Exercise instructions>
Can you rewrite all of the records below, swapping "computer-use agent" for "screen-navigation agent" and changing nothing else? Leave the pictures out of your answer.

★ ★ ★ ★

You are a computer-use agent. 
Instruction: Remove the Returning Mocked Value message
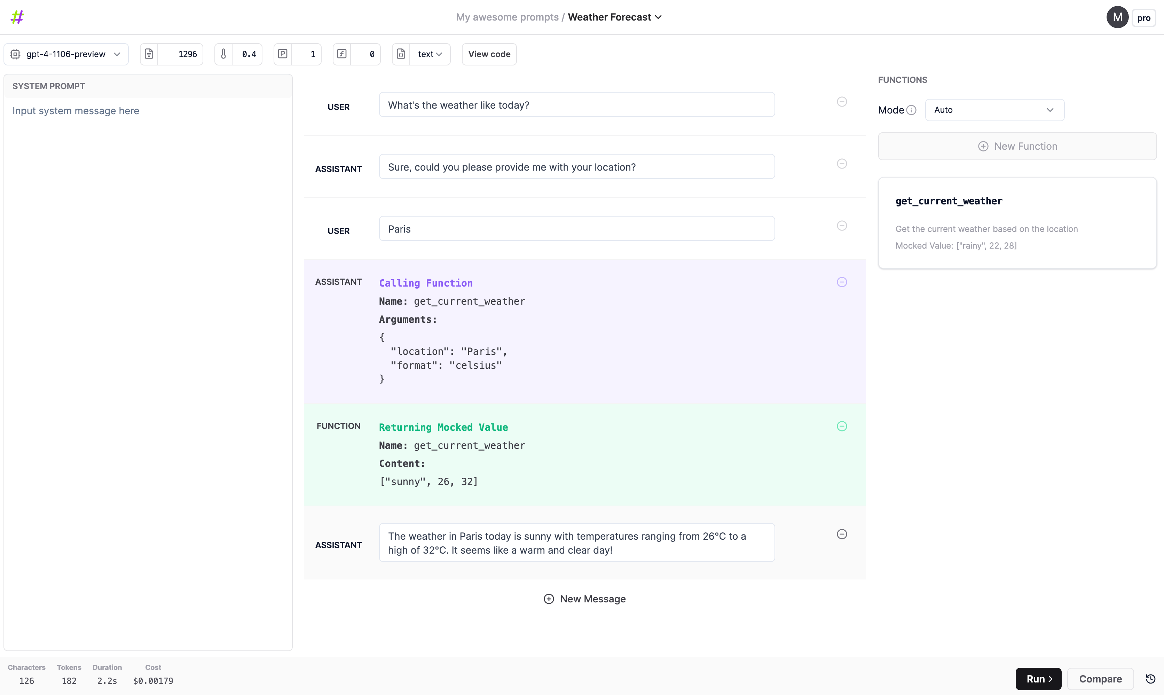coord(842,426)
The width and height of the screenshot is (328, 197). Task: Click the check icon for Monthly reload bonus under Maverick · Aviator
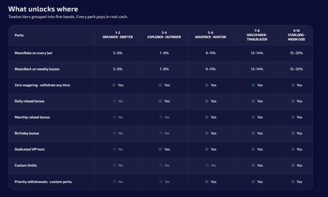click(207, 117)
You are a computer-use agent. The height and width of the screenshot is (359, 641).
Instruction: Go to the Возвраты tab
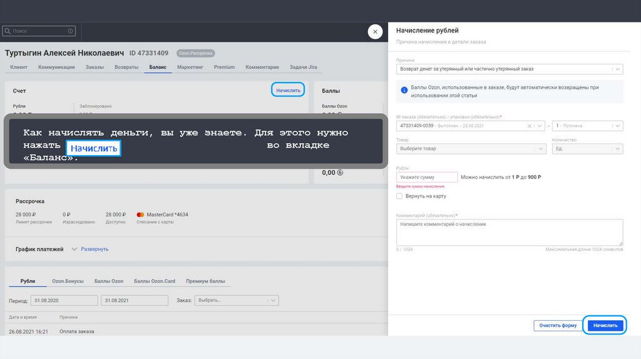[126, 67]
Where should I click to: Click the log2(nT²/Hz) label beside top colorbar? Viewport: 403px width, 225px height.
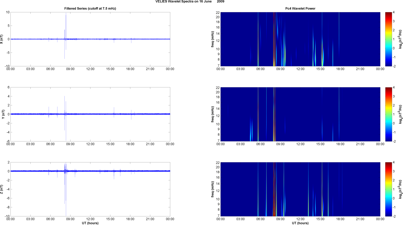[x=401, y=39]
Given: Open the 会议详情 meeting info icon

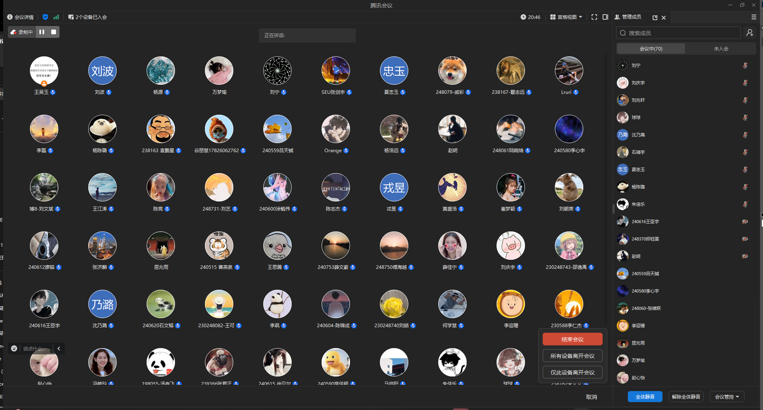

★ ★ ★ ★

Full response>
You are a screen-navigation agent. 
Instruction: Remove the Returning Mocked Value message
coord(842,426)
The width and height of the screenshot is (328, 197). Task: Click the check icon for Monthly reload bonus under Maverick · Aviator
click(207, 117)
You are a screen-navigation agent. The height and width of the screenshot is (359, 641).
Instruction: Go to the Возвраты tab
[126, 67]
Where should I click to: Click the log2(nT²/Hz) label beside top colorbar? Viewport: 403px width, 225px height.
[x=401, y=39]
Given: Open the 会议详情 meeting info icon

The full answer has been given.